Township in Pennsylvania, US

Union Township is a township in Tioga County, Pennsylvania, United States. The population was 948 at the 2020 census.

Historical population
| Census | Pop. | Note | %± |
| 2000 | 945 |  | — |
| 2010 | 1,000 |  | 5.8% |
| 2020 | 946 |  | −5.4% |
| 2023 (est.) | 946 |  | 0.0% |
U.S. Decennial Census

==Geography==
According to the United States Census Bureau, the township has a total area of 47.3 square miles (122.5 km^{2}), of which 47.3 square miles (122.4 km^{2}) is land and 0.02% is water.

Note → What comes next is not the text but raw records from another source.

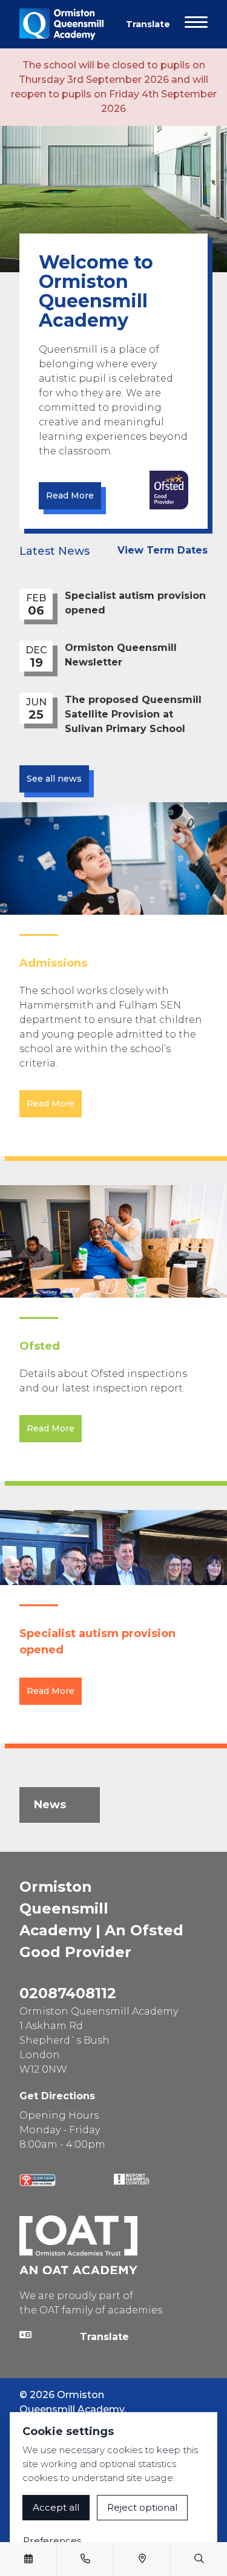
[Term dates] (28, 2559)
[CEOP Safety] (37, 2180)
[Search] (199, 2559)
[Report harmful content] (132, 2179)
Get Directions (57, 2096)
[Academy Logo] (65, 24)
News (50, 1804)
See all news (54, 778)
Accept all (56, 2507)
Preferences (52, 2540)
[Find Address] (142, 2559)
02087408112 (67, 1993)
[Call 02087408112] (85, 2559)
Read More (70, 495)
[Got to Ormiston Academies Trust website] (78, 2245)
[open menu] (196, 24)
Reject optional (142, 2507)
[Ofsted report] (169, 490)
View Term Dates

Union Township is bordered by Ward Township to the north, Bradford County to the east, Lycoming County to the south and Liberty and Hamilton Townships to the west.

==Demographics==
As of the census of 2000, there were 945 people, 343 households, and 282 families residing in the township. The population density was 20.0 people per square mile (7.7/km^{2}). There were 469 housing units at an average density of 9.9/sq mi (3.8/km^{2}). The racial makeup of the township was 99.05% White, 0.11% African American, 0.11% Native American, 0.11% Pacific Islander, and 0.63% from two or more races. Hispanic or Latino of any race were 0.11% of the population.

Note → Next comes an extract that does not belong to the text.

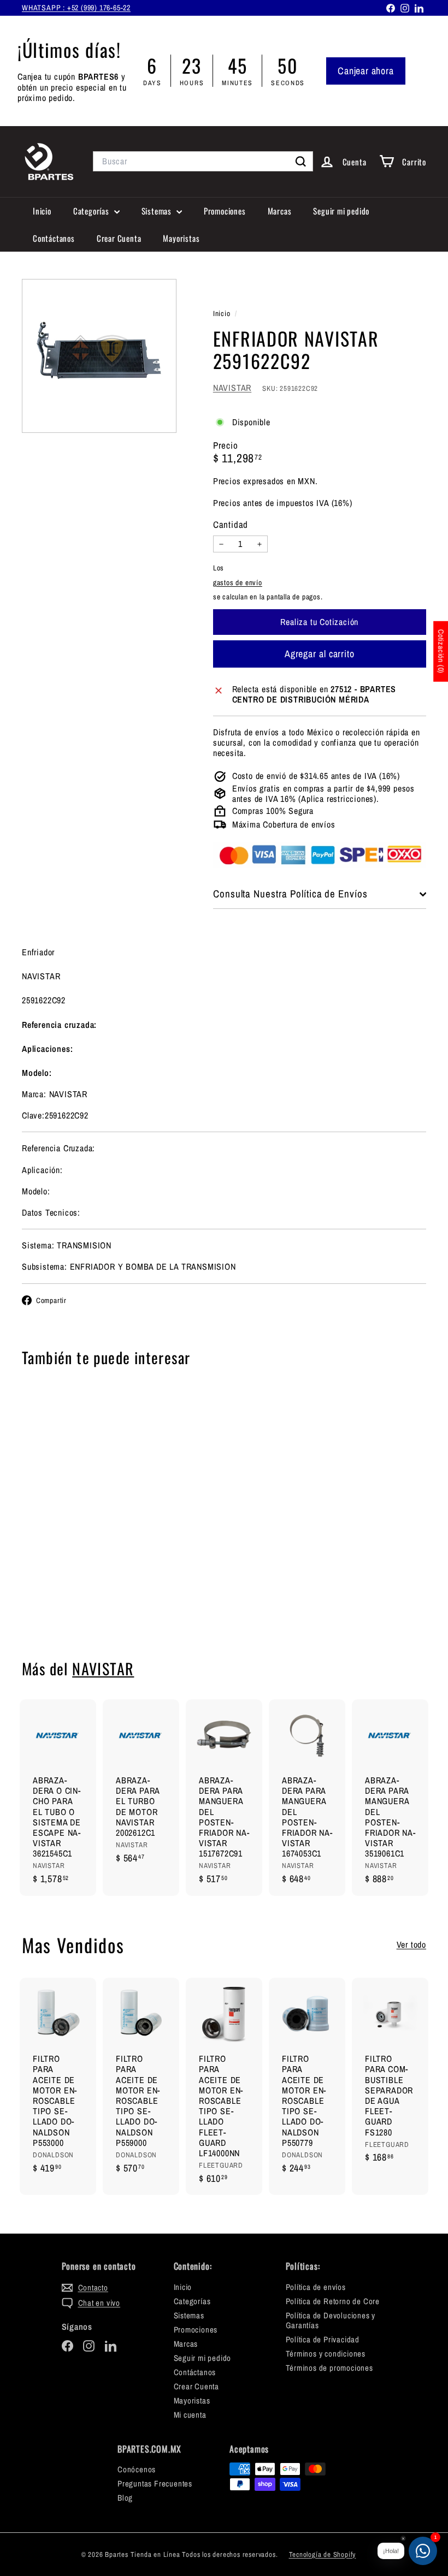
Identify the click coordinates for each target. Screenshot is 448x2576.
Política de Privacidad (323, 2339)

There were 343 households, out of which 30.3% had children under the age of 18 living with them, 72.9% were married couples living together, 4.1% had a female householder with no husband present, and 17.5% were non-families. 14.3% of all households were made up of individuals, and 5.8% had someone living alone who was 65 years of age or older. The average household size was 2.76 and the average family size was 3.00.

In the township the population was spread out, with 24.7% under the age of 18, 7.1% from 18 to 24, 28.7% from 25 to 44, 24.6% from 45 to 64, and 15.0% who were 65 years of age or older. The median age was 39 years. For every 100 females, there were 108.1 males. For every 100 females age 18 and over, there were 108.8 males.

The median income for a household in the township was $36,094, and the median income for a family was $37,330. Males had a median income of $28,750 versus $21,691 for females. The per capita income for the township was $16,309. About 2.8% of families and 5.9% of the population were below the poverty line, including 8.1% of those under age 18 and 1.4% of those age 65 or over.

==Communities and locations==
- Dogtown - A village on the southeastern border of Union Township. It is located on Pennsylvania Route 14.
- Gleason - A village on Pennsylvania Route 414 in the northern part of the township.
- Lycoming Creek - A creek that forms the southeastern border of the township with Lycoming County.
- Newelltown - A village on Pennsylvania Route 14 in the southern part of the township, about a mile northeast of Dogtown.
- Ogdensburg - A village on Pennsylvania Route 414 in the western part of the township.
- Penbryn - A village on Pennsylvania Route 14 in the eastern part of the township. It is located near the triple border of Tioga, Bradford, and Lycoming Counties.
- Roaring Branch - A village on Pennsylvania Route 14 in the southern part of the township, about two miles southwest of Dogtown.
- South Union - A village in southwestern Union Township.
- Spencertown - A village in the eastern part of the township.
- Union Center - A village on Pennsylvania Route 414 in the central part of the township.